EllenJane - really good advice . I just wish I could always remember to follow it!!

[EllenJaneisnotmyname]

Hi Hanbee. Can't say I always follow it myself!

[hanbee]

Oh and had another visit from the physio, she's coming every two weeks which was more than I expected. She has given between 13-16 months for DS1s motor skills not 12-14 as she said last time. Still behind by loads but I'm just viewing it as a benchmark against which to measure progress.

Got next appointment with SALT, 2 months after the last one but she's coming to us - yay!

[used2bthin]

firstimer, it is a lot to get your head around and tbh the one minute thinking things are really not that major and the next thinking this is forever are things I have had on and off for a few years now, I think it is natural to worry about the future but really good advice to just look as far as the next year- I am going to do that too.


Thanks re waiting times. I think that the wait we have had is not abnormal. The problem is that after having the possible diagnosis by letter, we've not spoken to the neurologist who analysed it and ordered the MRI so don't really have much idea what he is thinking. Perhaps its just as well though!

[used2bthin]

We meaning me and DP. And the rest of the family for that matter, its tough on everyone and I tend to play it down to my parents as they are worriers at the best of times.

[Firsttimer7259]

Hi all, weird day, I guess I have spent it wondering about DD and how the next few years will be. Wondering about her toys, her abilities and all of it. As tho I could just think or research my way out of this. Meetings with the professionals tend to leave me feeling high and dry like this. I get all excited thinking I am going to learn something about how to interact with DD or have something revealed as to what's going on with her and why. And then nothing...by which I dont mean nothing happens or that the professionals are somehow failing us. They are not and I must say that my experiences have been really good so far.

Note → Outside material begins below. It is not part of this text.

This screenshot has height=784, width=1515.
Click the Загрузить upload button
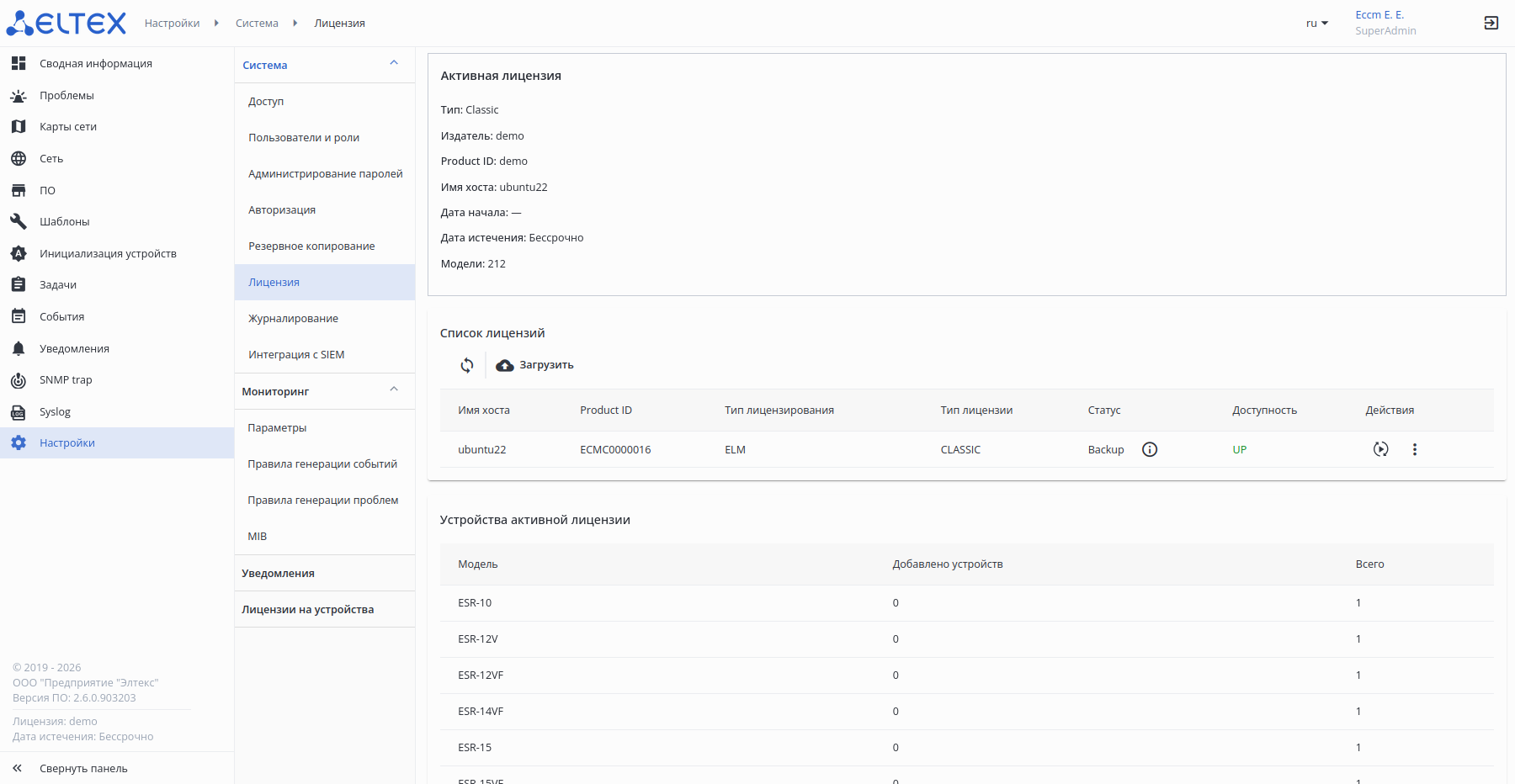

But nothing as in progress is incremental, no one is going to come up with some great big answer, or great big solution. I guess people on here know that all too well (and I appreciate the advice) but it takes me ages to get back into a zone where I am coping with this but not ignoring it.

So my big question to you all: how do you deal??

[1980Sport]

I cope by not looking too far ahead, trying to have something small but nice to look forward to every few weeks, balancing healthy and unhealthy research as in looking up new exercises/games etc v looking up random syndromes and then just keeping up with all the exercises! And of course, you guys really help me cope - thank you btw :)

Used 2 I have to manage my pils - they are massive worriers! I've sat hugging mil while she's crying her eyes out thinking 'really is this how it's supposed to be' and they still haven't faced up to the fact there is no magic cure!